As one of the most important tools, hydrochemistry has played a significant role for controlling water disasters in coal mines, because it can be used for water source identification, which is essential for water disaster prevention and management. Consequently, a large number of studies related to groundwater hydrochemistry have been produced, and most of them have focused on statistics (e.g., Jiang & Liang 2006; Chen et al. 2009; Zhang et al. 2009; Zhou et al. 2010; Sun & Gui 2012). However, the mechanism regarding water–rock interaction in the groundwater system (such as the source of chemical constitutes) has not been well understood, which limits the popularization and application of these methods.

Groundwater from the loose layer aquifer system is considered to be the most important water resource in the North China Plain (Foster et al. 2004). It is also important for the groundwater supply in northern Anhui Province, China, which is an important area for the production of coal in China, with more than 100 million tons of coals being produced per year. It is also a threat to the safety of coal mining activities, because it can recharge the coal bearing aquifer (the aquifer faced by coal mining) through faults or other channels (Sun & Gui 2015).

In this study, a total of 43 groundwater samples from the loose layer aquifer system in Huaibei coalfield, northern Anhui Province, China have been collected, and their major ion concentrations measured and analyzed by EPA Unmix model. The goals of the study include: (1) understanding the chemical compositions of the groundwater from the aquifer system; (2) identifying and quantifying the sources of the major ions in the groundwater; and (3) a preliminary understanding of the mineral compositions of the aquifer system, which cannot be simply obtained by drilling programs because of the spatial inhomogeneity.

The Huaibei coalfield is located in the eastern part of Yu-huai depression zone, the southeast margin of North China Craton. The coalfield is bounded by the Guzhen–Changdeng fault in the east, the Guangwu–Guzhen fault in the south, the Xiafu–Gushi fault in the west, and the Fengpei fault in the north. The recharge, flow, and discharge of the groundwater are controlled by the faults around the coalfield, and the field is a closed to semi-closed grid hydrogeological unit.

The loose layer strata in the field cover the Permian coal bearing strata (Figure 1), and the thickness of the loose layer strata ranges from 80.5 to 867 m and most of the area is about 350 m. There are four aquifers and three aquicludes developed in the loose layer aquifer system. Owing to the existence of the third aquiclude, the impacts for water inrush during coal mining from the first, second, and third aquifers from shallow to deep are limited.

However, the distribution of the fourth aquifer is wide with a thickness between 0 and 59.1 m, and the wall rocks in the aquifer include conglomerate, sandstones, and clays. The amount of water in the aquifer is medium. During coal mining, the groundwater in the aquifer can flow into the coal bearing strata through faults or the breaking zone during or after coal mining, and therefore, the groundwater in the aquifer is considered to be one of the main threats to the safety of coal mining.
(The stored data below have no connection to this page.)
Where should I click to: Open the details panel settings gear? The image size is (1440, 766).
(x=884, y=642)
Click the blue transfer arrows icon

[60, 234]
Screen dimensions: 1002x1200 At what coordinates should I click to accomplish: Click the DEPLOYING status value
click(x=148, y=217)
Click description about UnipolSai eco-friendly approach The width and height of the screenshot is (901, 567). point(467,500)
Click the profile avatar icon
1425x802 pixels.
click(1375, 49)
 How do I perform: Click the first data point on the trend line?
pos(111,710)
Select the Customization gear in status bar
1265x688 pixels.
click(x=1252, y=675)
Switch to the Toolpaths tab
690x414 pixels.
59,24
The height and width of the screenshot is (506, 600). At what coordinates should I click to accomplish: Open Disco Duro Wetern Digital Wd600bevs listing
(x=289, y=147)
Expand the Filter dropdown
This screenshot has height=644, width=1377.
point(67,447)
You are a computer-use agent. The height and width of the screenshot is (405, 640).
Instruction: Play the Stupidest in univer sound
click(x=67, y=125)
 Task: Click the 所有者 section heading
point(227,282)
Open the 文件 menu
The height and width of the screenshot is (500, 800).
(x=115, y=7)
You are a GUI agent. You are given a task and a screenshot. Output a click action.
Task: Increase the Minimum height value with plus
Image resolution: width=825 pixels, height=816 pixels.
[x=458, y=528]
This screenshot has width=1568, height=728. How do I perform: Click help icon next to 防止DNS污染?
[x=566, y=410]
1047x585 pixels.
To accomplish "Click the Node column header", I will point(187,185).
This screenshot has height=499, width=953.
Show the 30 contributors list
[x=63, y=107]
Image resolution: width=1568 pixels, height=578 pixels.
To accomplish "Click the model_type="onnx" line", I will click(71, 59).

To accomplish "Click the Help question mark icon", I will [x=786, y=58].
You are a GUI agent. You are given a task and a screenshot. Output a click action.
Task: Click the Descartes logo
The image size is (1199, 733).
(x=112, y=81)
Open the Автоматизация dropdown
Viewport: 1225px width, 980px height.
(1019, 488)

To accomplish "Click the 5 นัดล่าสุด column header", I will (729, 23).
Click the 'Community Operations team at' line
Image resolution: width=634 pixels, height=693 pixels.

A total of 43 samples were collected from eight coal mines in northern Anhui Province, China. Concentrations of eight kinds of major ions (Na⁺, K⁺, Ca²⁺, Mg²⁺, Cl⁻, ⁠, ⁠, and ⁠) and total dissolved solids (TDS) were analyzed, and because of the low concentrations of K⁺, Na⁺, and K⁺ were merged to be one Na⁺ + K⁺. The analytical methods are as follows: Na⁺ + K⁺, Ca²⁺, Mg²⁺, Cl⁻, and were analyzed by ion chromatography, whereas and were analyzed by acid–base titration in the Engineering and Technological Research Center of Coal Exploration, Anhui Province, China.

All of the analytical results were first processed by Mystat software (version 12) and the min, max, median, mean, coefficient of variation, and p-value of Anderson–Darling test obtained. Then, the data were analyzed by EPA Unmix model (version 6) with the following processes: first, data pretreatment, concentrations were removed because most of the samples had concentrations equal to zero; second, factor analysis was processed to obtain the number of potential sources of major ions; third, all of the data were analyzed by Unmix model to get the number of sources, the compositions of the sources, and their contributions for each sample; fourth, the wall rock compositions and variations of the loose layer aquifer system were discussed according to the results obtained by Unmix model.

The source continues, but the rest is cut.